● Document excerpt
Never knowingly undersolved.

Guardian 25,311 – Rufus

Posted by Andrew on May 2nd, 2011


Mostly the usual smooth and straightforward clueing from Rufus this sunny Bank Holiday, with a couple of rather over-familiar clues (27ac, 8dn), but I slowed down at the end and took a bit longer than usual to finish it off, though for no particular reason that I can see looking back.

1. EPIGRAM E (point of the compass) + PIG + RAM (animals)
5. CRYPTIC PT (exercise) in CRY (keen) + IC
10. ANTE Reverse of ETNA
11. DRAWBRIDGE DRAW (tie) + BRIDGE (game)
12. INSECT IN (fashionable) + SECT (school)
13. DEFRAYED FRAY (battle) in DEED (action)
14. LECTURING Double definition
16. ID EST EDITS* – ID EST (Latin for “that is”) is what “i.e.” is short for.
17. BLUES Double definition
19. SPACE RACE Cryptic definition
24. AIRING A1 + RING (call)
27. IDEA IDEAL less its last letter. We’ve seen this, er, idea many times before.
29. FRIGATE RIG (sails etc) in FATE (lot)
2. PENANCE PENZANCE less Z (“last character”)
3. GEESE Reverse of SEE in [a]GE[s]. “Capital savers” refers to a story (which I didn’t know, or had forgotten) of how Rome was saved from invading Gauls when some sacred geese were disturbed and woke the sleeping garrison.
4. AUDITOR Cryptic definition – auditors check a company’s accounts
6. REBUFF Double definition
8. INGRESS INGRES (painter) + S (another point of the compass)
9. MAIDEN’S PRAYER (ESPY AN ADMIRER)* – a very apt anagram.
18. LOOK OUT “Cave” (pronounced cay-vee) is Latin for “look out”, as called out by public schoolboys when “the beak” was on his way.

● Entries shown

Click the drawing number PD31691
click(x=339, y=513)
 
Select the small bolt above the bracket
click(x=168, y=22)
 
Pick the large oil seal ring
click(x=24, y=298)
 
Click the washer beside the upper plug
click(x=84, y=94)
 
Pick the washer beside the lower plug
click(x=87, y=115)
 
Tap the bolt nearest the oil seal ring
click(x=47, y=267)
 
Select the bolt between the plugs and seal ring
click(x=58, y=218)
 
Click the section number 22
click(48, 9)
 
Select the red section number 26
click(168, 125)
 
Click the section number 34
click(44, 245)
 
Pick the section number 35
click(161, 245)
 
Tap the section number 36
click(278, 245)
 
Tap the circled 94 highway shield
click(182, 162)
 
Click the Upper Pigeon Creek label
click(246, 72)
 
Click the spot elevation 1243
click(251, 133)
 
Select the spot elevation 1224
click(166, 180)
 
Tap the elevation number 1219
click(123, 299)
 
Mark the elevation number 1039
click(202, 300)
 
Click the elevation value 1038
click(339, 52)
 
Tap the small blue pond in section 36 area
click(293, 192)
* * *
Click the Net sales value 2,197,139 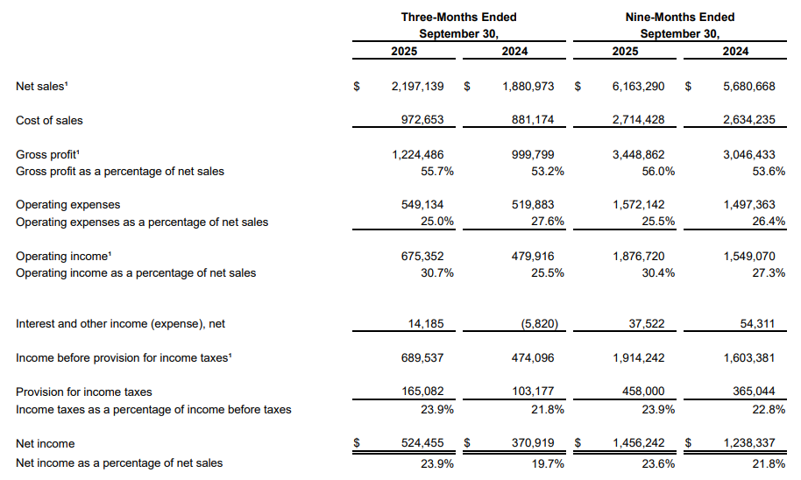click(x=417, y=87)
==
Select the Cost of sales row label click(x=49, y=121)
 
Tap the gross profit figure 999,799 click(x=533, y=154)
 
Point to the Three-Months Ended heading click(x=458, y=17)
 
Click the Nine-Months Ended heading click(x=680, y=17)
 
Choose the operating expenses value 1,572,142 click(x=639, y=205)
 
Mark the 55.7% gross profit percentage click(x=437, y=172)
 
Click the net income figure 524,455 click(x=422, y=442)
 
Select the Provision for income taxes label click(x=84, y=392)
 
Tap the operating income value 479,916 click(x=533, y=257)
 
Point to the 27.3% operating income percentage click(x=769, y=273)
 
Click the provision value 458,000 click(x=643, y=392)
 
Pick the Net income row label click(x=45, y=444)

● Task goal
Please list every answer in the crossword blog post above that is explained as a "Double definition."

● Solution for this task
LECTURING, BLUES, REBUFF